Date: 11 Sep 2019
Author: The Vegan Society Aotearoa
A recent report stated that the EPIC dietary study of heart and stroke disease incidences found that vegans had a higher rate of stroke than meat eaters. Contrary to the media report, the main outcome from this study is entirely consistent with nearly all previous studies in this topic which is that there were very significantly lower rates of heart disease in vegetarians and vegans – 10 less per 1000 population over 10 years. Given the limitations of this study and how it was conducted this was a significant finding.
The reports on raised stroke levels are very dubious for these reasons:
1. There were very small numbers of vegans in the study and when analysed independently from the vegetarians there was in fact no significant increase in stroke.
2. For the main analysis the vegans were lumped together with vegetarians , who had diets about as high in fat and low in fibre as the meat eaters.
3. The vegans in the EPC OXFORD studies are notoriously unhealthy vegans, eating about as much fat as meat eaters again and measly amounts of fibre.

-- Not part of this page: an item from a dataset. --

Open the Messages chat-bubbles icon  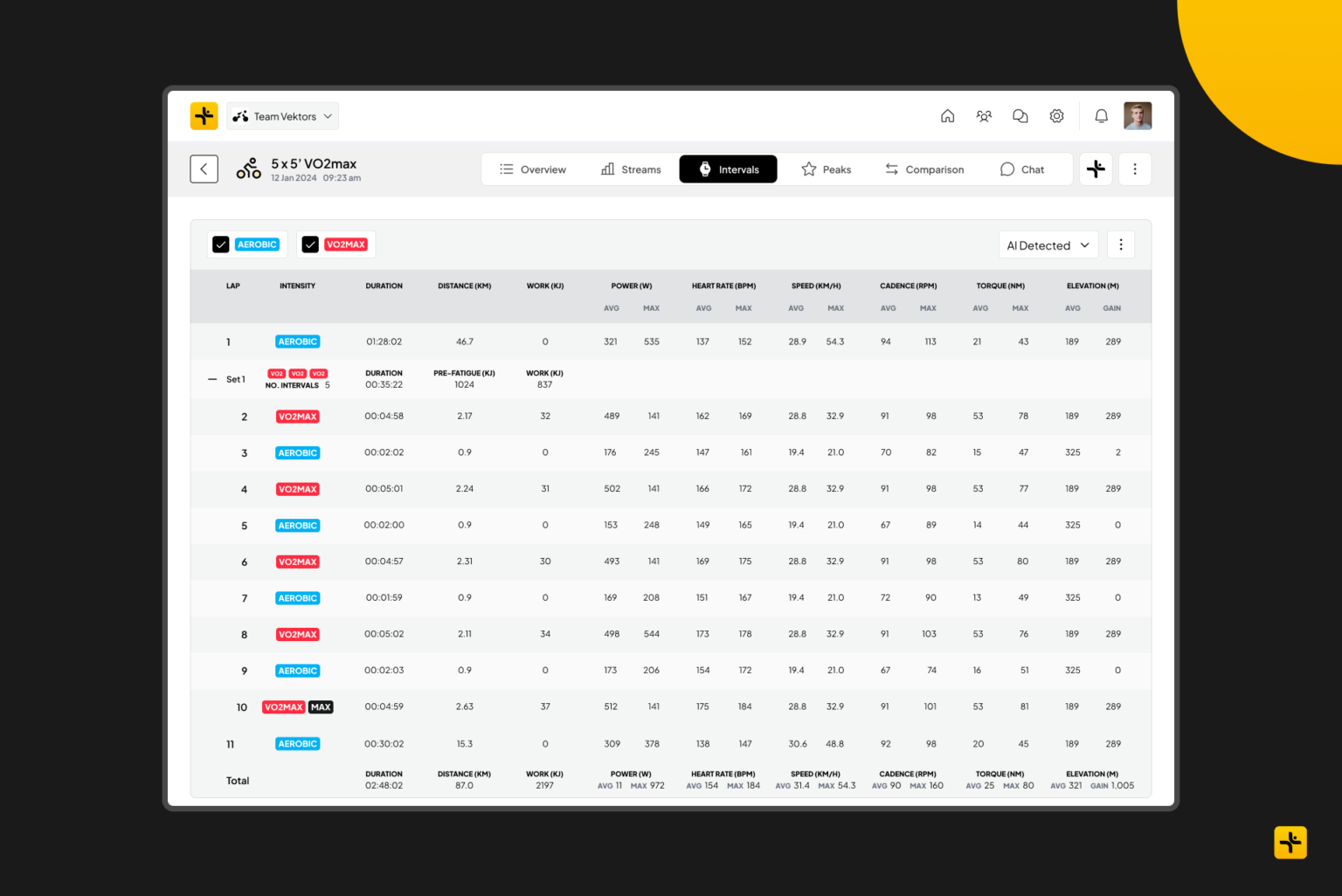(1020, 115)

This means they were probably eating lots of unhealthy processed vegan foods, whereas the recommended diet for vegans is a whole food plant based diet, which is exceptionally healthy and if studied would certainly show lower stroke rates. These vegans had lower levels of Vitamin B12, vitamin D and omega-3 fatty acids which is not advisable.

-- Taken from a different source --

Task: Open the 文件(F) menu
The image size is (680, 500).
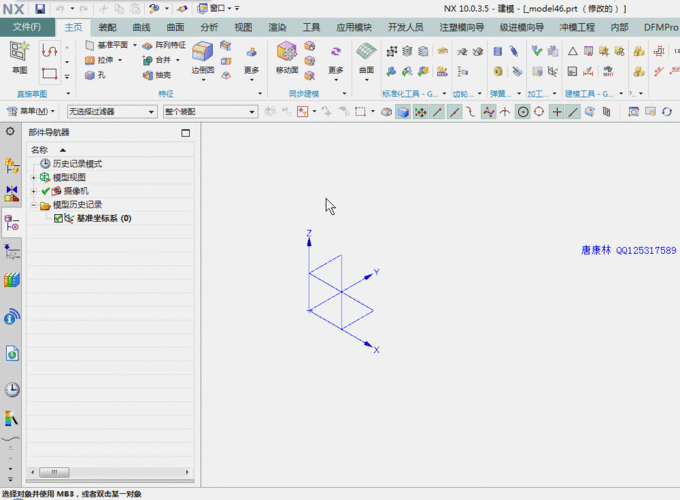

4. There were very small numbers of vegans and vegan disease in the study.
5. This is not consistent with other findings e.g. the ARIC study which found lower hemorrhagic stroke risks on a vegan diet.
In summary, there is no increased risk of stroke for vegans. There is a higher risk of heart disease for meat eaters. Auckland GP Dr Mark Craig said “We know that the main risk factors for preventing stroke are lower LDL cholesterol, lower blood pressure, lower diabetes rates and so on and these are all very significantly lower in vegans in most previous studies, and particularly in those following a whole foods vegan diet, which is what we recommend for health. In places where a plant based diet is eaten around the world, it has been shown repeatedly that populations live very significantly longer and enjoy greater health.”